Issues surrounding child custody represent some of the most legally complicated and emotionally challenging in the U.S. judicial system. While you can study the basics of this issue online or in books, you should consult with an experienced child custody attorney for a thorough analysis of your case.
Overview of the Child Custody Standard
All U.S. states utilize the same general standard regarding how a court determines child custody, such as during a divorce or paternity case. The measure also comes into play when a parent wants to desires to alter or amend an existing child custody order.
The best interests of the child standard, which requires a court to carefully examine the specific facts and circumstances of a case in making a custody determination, involves a case-by-case review of critical points. These factors typically include the physical, mental, and emotional health of the parents. The court is likely to consider which parent historically has provided primary care for a child, and each parent’s current living situation.
Material Change of Circumstances and Time Frame for Seeking Alteration of Custody
In addition to applying the best interests of a child standard, a change of custody will not proceed until the complaining party demonstrates a significant or material change of circumstances. In other words, the conditions that underpinned the original custody order need to have changed to such a degree that may warrant a new arrangement. Such changes may include a custodial parent who develops a substance abuse issue or gets diagnosed with a severe health condition that limits physical abilities.
Most states set specific time frames in which the party can file their motion for change of custody. For example, barring a real emergency, a state might require a certain amount of time to lapse before a parent can pursue a motion.
Motion to Change Child Custody
The parent who decides to pursue a custody change must prepare a motion setting forth specific contentions as to why a custodial change is necessary. The proposal needs to delineate a set of facts that support the overarching claims contained in it.
The motion gets filed with the clerk of the court that issued the existing child custody order. A copy is then sent to the other parent or his or her attorney if represented by legal counsel.
Hearing on Child Custody Motion
Once a motion to alter custody gets filed, the court schedules a hearing where each parent has the opportunity to present evidence to the judge and make arguments in support of their positions. The parent who files the motion must be able to prove that a material change of circumstances occurred and that granting them custody would be in the child’s best interests.
Agreement to Change Custody
Judges in custody cases typically encourage parents to attempt to settle differences. That includes working to reach a formal written agreement regarding a change of custody that can evolve into the order of the court.

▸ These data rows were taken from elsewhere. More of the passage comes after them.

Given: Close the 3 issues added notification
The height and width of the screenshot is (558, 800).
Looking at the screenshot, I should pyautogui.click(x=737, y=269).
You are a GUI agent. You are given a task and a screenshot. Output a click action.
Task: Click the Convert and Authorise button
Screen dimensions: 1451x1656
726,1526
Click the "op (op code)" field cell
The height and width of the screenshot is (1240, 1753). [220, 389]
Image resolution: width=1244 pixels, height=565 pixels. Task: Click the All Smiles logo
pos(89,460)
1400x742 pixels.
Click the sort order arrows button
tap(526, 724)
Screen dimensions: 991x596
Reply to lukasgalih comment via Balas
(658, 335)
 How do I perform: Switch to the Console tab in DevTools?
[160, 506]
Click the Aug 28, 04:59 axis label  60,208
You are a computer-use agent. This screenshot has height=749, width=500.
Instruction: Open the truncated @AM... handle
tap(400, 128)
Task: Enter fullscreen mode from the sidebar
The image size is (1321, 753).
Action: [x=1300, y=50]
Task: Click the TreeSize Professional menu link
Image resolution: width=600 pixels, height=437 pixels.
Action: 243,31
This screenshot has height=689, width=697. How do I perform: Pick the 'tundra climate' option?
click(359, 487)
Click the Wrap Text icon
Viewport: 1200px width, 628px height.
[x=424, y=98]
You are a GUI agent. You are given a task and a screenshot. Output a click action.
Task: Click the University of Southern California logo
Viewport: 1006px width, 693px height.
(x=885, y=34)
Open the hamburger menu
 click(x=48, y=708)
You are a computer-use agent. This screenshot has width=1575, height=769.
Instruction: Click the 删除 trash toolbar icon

If the parents reach an agreement (as is often the case), they put it in writing and submit it to the court for review. Even when parents agree that a change of custody should occur, the court must review the agreement reached by the parties to ensure that it meets the best interests of a child.
Due to the complexities of custody law and associated court procedure, parents are wise to seek legal advice and representation. A child custody attorney will typically schedule an initial consultation at no charge. During an initial appointment, the lawyer provides a case evaluation, and the prospective client has the opportunity to ask questions and obtain answers.